WORK TO BE COMPLETED
Starting with the first line of the data that follows, transcribe every line verbatim until the line containing "1208x423 pixels." has been transcribed.

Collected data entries
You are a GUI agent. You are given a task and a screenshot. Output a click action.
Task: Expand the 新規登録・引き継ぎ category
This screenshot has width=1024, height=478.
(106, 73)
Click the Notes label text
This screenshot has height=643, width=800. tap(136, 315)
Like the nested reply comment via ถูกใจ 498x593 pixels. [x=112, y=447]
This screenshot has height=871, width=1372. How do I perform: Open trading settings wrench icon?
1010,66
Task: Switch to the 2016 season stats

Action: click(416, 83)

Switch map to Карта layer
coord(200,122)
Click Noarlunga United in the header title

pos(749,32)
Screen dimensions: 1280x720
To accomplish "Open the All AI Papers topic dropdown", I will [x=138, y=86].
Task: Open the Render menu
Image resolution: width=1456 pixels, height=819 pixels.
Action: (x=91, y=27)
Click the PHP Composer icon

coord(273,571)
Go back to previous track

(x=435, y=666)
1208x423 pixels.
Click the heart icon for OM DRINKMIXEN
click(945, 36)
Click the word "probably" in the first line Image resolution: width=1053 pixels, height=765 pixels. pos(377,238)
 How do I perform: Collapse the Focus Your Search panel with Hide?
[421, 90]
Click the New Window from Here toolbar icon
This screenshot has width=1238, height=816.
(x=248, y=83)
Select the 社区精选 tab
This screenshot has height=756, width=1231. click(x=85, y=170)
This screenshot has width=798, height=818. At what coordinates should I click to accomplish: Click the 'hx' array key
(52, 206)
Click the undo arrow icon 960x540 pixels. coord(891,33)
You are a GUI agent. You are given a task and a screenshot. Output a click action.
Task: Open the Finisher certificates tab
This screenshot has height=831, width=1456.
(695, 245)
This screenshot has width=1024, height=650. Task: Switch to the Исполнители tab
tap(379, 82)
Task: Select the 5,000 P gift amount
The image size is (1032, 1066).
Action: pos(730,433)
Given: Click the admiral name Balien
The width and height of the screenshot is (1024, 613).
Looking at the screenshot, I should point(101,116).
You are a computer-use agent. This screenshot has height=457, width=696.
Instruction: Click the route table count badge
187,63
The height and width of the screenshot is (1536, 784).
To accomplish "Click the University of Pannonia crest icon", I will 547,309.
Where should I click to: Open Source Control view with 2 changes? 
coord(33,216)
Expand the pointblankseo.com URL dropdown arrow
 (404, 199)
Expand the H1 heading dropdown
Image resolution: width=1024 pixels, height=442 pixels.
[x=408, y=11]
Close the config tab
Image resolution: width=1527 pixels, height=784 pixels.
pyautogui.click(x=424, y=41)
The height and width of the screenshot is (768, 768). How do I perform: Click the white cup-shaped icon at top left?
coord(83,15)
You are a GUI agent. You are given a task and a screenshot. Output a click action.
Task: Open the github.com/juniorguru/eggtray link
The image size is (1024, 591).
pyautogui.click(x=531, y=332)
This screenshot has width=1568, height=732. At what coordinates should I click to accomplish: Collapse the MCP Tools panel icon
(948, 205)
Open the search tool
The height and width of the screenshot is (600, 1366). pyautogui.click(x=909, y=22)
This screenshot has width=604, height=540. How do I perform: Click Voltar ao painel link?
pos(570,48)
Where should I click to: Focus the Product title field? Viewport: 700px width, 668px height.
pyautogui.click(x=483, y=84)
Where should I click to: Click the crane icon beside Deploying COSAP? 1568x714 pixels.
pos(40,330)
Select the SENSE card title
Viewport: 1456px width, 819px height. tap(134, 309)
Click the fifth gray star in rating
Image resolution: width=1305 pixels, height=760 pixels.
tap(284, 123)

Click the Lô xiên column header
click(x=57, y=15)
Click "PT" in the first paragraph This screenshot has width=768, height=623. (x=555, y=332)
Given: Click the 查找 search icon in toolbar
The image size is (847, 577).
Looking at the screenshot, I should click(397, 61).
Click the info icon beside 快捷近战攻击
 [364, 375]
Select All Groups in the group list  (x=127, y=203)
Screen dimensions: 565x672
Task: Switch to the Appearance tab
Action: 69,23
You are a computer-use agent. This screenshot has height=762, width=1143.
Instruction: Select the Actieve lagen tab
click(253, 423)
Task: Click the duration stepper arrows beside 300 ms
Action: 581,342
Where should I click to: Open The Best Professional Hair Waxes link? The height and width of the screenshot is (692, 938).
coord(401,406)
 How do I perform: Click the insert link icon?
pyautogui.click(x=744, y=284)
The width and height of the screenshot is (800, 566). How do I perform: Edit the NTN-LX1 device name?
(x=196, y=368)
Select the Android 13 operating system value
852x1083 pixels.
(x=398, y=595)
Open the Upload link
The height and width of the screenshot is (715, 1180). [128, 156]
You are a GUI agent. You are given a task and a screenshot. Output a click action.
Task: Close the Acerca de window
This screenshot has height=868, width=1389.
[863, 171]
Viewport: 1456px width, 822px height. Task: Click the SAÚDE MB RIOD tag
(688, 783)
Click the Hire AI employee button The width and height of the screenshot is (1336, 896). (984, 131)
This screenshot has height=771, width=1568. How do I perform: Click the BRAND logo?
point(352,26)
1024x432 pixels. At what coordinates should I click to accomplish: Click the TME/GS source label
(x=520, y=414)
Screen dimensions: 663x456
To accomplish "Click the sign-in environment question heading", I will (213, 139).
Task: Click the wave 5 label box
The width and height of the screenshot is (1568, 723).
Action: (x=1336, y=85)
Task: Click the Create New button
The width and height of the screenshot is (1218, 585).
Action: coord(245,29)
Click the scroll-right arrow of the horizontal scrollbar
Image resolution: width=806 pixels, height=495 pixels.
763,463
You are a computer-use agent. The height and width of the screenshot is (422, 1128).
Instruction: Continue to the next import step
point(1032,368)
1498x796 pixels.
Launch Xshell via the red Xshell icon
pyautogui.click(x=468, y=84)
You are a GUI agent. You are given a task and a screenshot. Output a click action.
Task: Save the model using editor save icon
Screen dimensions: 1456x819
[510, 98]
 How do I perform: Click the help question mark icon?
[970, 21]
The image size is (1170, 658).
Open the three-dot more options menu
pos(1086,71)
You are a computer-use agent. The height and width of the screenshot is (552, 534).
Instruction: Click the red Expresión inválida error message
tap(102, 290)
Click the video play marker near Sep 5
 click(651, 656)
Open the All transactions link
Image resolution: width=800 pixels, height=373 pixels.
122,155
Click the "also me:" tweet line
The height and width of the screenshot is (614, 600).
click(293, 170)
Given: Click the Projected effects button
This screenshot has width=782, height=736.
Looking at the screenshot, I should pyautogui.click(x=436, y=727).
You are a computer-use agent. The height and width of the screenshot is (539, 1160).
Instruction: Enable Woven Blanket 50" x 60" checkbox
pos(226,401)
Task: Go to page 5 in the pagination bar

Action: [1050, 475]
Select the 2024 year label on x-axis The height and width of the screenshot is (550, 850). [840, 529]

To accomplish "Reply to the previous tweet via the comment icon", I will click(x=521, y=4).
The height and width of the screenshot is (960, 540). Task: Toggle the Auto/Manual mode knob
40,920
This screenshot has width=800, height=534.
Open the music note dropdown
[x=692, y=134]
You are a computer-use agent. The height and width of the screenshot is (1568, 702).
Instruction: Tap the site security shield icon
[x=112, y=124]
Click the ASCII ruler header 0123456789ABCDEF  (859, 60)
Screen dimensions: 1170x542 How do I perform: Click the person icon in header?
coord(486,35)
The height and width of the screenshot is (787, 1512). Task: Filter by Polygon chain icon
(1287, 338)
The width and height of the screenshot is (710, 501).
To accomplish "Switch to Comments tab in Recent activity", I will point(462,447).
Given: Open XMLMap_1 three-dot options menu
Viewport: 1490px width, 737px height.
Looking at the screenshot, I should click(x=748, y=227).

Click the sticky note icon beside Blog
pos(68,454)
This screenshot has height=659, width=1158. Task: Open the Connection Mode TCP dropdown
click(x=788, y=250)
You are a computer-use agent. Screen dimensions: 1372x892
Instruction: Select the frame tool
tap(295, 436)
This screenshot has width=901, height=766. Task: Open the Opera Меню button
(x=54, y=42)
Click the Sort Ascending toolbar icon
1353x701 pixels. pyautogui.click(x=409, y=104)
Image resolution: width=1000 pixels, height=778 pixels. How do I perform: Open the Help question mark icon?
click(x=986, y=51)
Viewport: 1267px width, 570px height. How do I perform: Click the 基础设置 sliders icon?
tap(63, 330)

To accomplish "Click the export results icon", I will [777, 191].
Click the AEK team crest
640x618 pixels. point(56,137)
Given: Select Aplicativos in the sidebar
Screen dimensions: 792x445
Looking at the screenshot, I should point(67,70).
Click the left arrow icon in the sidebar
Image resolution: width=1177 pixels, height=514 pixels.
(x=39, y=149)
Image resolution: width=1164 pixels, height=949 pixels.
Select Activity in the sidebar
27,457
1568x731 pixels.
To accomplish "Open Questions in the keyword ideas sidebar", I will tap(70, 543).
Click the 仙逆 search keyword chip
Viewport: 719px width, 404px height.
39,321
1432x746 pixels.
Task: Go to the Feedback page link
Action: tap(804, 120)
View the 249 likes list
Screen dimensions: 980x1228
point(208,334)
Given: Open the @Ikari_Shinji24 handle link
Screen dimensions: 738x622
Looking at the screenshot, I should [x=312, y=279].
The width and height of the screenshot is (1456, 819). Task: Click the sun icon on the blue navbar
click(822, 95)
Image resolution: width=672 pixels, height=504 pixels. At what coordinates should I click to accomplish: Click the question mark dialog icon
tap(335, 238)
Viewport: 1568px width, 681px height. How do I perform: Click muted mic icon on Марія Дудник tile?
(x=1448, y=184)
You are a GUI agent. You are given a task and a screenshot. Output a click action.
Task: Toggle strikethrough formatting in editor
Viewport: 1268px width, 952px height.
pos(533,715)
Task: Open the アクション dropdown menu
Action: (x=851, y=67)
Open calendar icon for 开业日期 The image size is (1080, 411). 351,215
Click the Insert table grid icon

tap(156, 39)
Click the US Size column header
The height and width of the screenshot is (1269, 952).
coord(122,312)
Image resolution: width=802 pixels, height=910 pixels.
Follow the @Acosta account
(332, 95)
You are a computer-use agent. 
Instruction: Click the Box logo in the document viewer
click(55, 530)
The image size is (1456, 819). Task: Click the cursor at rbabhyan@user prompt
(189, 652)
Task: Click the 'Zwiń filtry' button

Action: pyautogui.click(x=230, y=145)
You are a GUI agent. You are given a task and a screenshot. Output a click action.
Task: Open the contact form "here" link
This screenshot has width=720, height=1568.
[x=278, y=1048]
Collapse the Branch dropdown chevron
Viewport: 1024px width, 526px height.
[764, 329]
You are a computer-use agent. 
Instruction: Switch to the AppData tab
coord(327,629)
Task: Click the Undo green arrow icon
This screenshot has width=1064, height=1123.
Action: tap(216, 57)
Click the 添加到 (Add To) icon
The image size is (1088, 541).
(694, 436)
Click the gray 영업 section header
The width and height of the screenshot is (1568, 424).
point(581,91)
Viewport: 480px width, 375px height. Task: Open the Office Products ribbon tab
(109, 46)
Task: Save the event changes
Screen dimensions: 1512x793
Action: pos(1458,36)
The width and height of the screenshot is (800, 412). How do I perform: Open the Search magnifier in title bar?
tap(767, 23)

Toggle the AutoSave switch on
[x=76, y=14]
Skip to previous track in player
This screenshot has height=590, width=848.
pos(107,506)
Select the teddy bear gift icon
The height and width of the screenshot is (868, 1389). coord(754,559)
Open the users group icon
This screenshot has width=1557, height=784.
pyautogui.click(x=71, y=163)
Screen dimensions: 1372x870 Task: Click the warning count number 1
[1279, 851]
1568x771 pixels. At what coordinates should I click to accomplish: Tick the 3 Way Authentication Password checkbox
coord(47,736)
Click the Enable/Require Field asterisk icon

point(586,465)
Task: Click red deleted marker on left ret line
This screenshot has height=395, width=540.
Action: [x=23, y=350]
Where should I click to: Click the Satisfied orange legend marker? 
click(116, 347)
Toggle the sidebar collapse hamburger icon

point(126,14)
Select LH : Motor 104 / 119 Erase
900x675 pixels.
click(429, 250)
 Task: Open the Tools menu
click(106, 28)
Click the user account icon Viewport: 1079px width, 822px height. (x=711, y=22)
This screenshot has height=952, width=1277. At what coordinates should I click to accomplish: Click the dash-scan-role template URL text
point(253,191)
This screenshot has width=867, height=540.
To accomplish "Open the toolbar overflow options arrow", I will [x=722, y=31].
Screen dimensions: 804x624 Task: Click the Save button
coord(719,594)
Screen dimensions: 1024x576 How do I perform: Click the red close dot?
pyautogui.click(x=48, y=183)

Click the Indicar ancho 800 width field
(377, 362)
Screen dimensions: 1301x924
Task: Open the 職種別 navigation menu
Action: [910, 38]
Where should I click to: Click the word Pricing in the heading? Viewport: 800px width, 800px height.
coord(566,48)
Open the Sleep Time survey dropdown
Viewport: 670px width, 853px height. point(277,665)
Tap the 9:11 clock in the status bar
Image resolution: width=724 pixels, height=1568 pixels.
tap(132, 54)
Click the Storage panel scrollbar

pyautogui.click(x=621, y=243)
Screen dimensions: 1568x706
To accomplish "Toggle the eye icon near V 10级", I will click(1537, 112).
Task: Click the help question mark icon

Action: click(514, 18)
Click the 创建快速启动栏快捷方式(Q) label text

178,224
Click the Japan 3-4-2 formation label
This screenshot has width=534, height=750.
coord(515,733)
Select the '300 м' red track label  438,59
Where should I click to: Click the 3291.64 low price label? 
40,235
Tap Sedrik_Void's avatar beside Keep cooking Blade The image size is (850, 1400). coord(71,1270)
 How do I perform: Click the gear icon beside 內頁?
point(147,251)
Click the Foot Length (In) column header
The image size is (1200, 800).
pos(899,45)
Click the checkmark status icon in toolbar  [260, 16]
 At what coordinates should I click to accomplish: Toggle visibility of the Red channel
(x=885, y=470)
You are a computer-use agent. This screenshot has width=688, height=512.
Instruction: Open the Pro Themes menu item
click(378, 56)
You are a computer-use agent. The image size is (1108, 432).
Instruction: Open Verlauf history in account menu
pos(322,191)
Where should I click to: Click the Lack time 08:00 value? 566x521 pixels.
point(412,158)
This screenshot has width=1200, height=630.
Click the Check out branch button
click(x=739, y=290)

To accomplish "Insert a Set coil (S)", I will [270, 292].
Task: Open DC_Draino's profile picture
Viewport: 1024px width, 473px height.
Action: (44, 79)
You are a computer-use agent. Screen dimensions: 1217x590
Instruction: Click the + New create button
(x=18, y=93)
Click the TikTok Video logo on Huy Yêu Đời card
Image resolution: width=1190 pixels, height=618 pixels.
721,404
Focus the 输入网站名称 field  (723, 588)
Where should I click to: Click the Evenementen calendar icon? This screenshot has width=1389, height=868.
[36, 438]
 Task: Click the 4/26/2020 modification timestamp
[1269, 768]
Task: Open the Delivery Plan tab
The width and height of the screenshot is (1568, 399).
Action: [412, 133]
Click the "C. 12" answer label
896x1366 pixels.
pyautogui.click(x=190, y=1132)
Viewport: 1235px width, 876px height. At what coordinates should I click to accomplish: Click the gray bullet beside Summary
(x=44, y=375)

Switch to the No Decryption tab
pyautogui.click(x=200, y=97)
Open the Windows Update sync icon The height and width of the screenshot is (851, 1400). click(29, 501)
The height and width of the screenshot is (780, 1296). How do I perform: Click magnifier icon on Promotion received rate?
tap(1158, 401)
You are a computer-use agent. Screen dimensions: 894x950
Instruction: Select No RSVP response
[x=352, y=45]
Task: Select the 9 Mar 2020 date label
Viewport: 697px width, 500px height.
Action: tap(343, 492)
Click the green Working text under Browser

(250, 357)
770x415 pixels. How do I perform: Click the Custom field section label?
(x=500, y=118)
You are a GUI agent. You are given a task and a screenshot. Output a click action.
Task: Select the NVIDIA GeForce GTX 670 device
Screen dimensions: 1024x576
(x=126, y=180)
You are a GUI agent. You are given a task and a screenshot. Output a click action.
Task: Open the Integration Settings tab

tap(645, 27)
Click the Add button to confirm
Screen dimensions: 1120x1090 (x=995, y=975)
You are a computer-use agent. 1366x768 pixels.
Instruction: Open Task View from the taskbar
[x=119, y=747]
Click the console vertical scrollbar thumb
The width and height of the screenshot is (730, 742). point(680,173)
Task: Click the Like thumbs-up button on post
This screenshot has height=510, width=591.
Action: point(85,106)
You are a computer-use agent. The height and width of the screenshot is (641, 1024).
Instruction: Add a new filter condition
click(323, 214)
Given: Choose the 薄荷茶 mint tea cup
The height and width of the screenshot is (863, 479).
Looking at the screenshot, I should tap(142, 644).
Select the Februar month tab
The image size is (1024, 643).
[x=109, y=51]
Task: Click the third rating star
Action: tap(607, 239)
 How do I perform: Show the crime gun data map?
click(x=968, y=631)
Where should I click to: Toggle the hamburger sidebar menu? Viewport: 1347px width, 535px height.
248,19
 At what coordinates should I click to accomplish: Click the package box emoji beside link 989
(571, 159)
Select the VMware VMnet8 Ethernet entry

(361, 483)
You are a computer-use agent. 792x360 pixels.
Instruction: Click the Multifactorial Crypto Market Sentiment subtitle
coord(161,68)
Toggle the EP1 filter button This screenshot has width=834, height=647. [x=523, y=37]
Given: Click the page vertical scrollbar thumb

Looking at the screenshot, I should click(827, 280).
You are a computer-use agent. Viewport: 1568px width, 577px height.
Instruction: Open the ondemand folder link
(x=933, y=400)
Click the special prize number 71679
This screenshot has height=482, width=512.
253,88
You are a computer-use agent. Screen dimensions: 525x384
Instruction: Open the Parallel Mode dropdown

PROBLEM SOLUTION
You are a GUI agent. You are given a task and a screenshot. Output a click action.
Task: Expand the 新規登録・引き継ぎ category
This screenshot has width=1024, height=478.
(106, 73)
Click the Notes label text
This screenshot has height=643, width=800. tap(136, 315)
Like the nested reply comment via ถูกใจ 498x593 pixels. [x=112, y=447]
This screenshot has height=871, width=1372. How do I perform: Open trading settings wrench icon?
1010,66
Task: Switch to the 2016 season stats

Action: click(416, 83)

Switch map to Карта layer
coord(200,122)
Click Noarlunga United in the header title

pos(749,32)
Screen dimensions: 1280x720
To accomplish "Open the All AI Papers topic dropdown", I will [x=138, y=86].
Task: Open the Render menu
Image resolution: width=1456 pixels, height=819 pixels.
Action: (x=91, y=27)
Click the PHP Composer icon

coord(273,571)
Go back to previous track

(x=435, y=666)
1208x423 pixels.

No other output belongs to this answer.